__PROBLEM REQUIREMENTS__.
From the entries below, gather each line containing the word "computer".

__LISTED ENTRIES__.
+===+

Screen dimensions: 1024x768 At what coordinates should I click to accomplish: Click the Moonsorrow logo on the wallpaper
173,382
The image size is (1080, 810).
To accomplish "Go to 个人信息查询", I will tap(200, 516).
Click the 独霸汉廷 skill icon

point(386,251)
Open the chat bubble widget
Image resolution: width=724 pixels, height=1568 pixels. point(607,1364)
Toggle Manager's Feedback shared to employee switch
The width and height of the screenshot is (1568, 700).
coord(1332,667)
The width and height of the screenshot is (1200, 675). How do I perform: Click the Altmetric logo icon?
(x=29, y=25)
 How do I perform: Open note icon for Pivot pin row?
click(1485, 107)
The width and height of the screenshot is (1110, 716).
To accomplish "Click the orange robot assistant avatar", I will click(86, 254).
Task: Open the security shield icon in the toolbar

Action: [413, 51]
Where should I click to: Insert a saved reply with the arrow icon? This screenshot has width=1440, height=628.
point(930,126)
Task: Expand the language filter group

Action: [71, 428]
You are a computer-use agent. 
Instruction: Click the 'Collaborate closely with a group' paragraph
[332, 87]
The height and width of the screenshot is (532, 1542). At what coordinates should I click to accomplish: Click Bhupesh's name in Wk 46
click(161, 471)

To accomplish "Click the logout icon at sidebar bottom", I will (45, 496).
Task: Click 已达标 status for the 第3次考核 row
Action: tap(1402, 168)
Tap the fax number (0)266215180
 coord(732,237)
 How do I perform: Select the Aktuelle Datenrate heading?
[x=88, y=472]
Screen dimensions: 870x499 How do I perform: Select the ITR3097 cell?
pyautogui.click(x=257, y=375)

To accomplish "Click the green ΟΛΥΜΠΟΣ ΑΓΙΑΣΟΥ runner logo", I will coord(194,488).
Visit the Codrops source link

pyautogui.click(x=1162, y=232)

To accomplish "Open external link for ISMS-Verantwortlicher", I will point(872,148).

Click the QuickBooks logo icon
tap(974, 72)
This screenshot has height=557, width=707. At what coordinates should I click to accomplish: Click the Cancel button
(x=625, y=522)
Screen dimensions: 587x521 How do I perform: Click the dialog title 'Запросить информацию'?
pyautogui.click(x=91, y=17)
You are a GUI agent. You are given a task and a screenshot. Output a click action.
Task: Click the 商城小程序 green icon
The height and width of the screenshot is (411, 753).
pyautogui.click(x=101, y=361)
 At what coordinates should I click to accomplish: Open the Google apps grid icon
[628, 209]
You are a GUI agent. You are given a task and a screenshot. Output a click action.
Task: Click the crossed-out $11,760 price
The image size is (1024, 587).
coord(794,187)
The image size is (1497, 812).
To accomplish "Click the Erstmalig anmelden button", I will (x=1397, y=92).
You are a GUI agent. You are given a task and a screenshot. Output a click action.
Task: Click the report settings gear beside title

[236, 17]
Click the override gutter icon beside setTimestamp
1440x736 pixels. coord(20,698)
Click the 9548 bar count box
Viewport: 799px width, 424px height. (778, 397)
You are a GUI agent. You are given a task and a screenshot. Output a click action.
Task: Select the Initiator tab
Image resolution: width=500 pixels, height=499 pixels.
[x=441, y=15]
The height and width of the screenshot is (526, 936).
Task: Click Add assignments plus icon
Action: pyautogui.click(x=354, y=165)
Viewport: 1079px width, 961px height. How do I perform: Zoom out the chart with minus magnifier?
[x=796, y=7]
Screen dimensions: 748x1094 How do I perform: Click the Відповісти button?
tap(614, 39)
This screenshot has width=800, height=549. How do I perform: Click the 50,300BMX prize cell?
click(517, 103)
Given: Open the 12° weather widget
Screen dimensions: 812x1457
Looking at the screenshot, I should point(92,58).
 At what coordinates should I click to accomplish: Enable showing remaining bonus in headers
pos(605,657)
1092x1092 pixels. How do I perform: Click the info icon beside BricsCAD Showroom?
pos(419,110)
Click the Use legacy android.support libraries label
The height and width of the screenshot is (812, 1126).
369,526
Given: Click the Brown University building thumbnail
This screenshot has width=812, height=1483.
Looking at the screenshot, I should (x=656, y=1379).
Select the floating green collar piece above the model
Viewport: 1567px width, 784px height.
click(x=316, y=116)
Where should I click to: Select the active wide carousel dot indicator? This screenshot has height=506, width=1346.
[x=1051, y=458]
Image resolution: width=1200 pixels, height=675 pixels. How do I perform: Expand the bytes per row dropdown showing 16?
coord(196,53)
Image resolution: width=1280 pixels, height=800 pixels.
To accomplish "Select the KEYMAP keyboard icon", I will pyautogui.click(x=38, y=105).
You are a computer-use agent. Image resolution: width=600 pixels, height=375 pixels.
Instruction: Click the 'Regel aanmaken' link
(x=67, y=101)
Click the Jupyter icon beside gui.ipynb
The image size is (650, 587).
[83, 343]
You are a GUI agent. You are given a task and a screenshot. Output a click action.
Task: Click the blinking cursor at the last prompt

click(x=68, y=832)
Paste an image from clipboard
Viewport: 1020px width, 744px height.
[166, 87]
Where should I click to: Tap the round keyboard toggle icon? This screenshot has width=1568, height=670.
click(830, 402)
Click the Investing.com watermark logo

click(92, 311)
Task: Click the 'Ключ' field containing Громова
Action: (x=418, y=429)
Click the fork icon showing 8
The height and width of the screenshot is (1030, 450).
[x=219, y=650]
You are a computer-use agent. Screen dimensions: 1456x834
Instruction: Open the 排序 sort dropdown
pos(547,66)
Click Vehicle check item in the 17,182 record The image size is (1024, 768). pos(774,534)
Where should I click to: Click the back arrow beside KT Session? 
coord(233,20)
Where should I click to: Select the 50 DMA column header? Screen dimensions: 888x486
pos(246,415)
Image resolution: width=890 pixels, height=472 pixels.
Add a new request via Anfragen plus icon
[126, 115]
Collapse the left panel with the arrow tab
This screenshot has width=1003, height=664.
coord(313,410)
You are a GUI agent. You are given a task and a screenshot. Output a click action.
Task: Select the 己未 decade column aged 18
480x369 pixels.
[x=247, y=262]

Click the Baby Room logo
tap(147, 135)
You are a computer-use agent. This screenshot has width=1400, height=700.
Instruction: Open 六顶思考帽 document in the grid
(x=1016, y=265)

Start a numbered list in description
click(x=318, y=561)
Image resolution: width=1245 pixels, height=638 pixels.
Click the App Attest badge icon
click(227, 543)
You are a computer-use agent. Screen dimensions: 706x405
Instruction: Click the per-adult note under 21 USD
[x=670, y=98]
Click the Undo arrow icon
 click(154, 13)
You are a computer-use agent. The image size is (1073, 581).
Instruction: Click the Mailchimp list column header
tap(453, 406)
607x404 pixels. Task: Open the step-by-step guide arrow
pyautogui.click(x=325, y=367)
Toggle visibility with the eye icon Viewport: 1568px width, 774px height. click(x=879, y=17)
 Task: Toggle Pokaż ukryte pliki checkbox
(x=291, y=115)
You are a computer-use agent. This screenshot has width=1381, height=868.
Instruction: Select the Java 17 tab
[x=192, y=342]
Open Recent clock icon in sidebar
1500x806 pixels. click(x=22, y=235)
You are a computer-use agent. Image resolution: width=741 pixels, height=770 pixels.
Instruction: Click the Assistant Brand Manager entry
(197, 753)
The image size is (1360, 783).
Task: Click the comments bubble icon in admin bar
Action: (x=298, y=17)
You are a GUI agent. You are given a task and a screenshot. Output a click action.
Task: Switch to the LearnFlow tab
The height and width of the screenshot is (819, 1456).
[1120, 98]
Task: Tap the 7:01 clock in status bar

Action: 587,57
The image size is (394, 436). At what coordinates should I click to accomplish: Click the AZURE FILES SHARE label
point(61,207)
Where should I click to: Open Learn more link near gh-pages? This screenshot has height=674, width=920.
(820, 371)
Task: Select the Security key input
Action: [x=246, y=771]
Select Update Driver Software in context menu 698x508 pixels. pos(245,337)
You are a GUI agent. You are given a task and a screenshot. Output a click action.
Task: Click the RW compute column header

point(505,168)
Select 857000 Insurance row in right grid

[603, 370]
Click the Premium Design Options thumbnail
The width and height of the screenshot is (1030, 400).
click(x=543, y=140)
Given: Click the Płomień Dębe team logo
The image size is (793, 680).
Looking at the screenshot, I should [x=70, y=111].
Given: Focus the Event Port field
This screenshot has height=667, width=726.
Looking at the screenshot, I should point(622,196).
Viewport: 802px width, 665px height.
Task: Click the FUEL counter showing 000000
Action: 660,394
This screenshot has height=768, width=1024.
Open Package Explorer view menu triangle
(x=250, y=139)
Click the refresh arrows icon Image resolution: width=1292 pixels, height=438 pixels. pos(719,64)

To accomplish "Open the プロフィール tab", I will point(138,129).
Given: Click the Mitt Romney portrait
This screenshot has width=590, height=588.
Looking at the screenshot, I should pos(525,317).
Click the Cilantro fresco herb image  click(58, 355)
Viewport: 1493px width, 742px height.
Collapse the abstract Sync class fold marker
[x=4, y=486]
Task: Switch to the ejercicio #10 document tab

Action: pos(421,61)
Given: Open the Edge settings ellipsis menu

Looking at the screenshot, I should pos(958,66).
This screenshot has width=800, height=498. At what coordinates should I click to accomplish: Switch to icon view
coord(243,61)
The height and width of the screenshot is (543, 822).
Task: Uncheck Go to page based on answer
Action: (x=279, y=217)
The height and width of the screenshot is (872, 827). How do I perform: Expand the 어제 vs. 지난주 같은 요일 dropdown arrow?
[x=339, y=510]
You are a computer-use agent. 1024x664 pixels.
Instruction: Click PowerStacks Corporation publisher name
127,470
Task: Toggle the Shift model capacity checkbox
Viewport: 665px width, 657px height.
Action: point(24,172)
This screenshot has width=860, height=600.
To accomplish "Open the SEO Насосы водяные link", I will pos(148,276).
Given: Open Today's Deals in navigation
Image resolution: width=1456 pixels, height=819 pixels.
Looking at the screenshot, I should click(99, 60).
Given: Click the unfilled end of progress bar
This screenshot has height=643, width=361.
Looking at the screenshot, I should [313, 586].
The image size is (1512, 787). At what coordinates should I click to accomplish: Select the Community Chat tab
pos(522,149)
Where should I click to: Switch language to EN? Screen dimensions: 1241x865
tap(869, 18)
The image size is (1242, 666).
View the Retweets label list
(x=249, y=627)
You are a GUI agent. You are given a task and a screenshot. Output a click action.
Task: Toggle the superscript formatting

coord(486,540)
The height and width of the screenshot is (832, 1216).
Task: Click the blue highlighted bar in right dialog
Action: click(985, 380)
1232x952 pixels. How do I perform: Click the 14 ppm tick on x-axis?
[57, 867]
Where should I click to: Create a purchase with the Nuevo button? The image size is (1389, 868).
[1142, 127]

+===+

__WRITTEN REPLY__.
You are a computer-use agent. 
You are a computer-use agent. Image resolution: width=600 pixels, height=375 pixels.
You are a computer-use agent. Screen dimensions: 1456x834
You are a computer-use agent. This screenshot has width=1400, height=700.
You are a computer-use agent. Screen dimensions: 706x405
You are a computer-use agent. The image size is (1073, 581).
You are a computer-use agent. This screenshot has width=1381, height=868.
You are a computer-use agent. Image resolution: width=741 pixels, height=770 pixels.
You are a computer-use agent. 1024x664 pixels.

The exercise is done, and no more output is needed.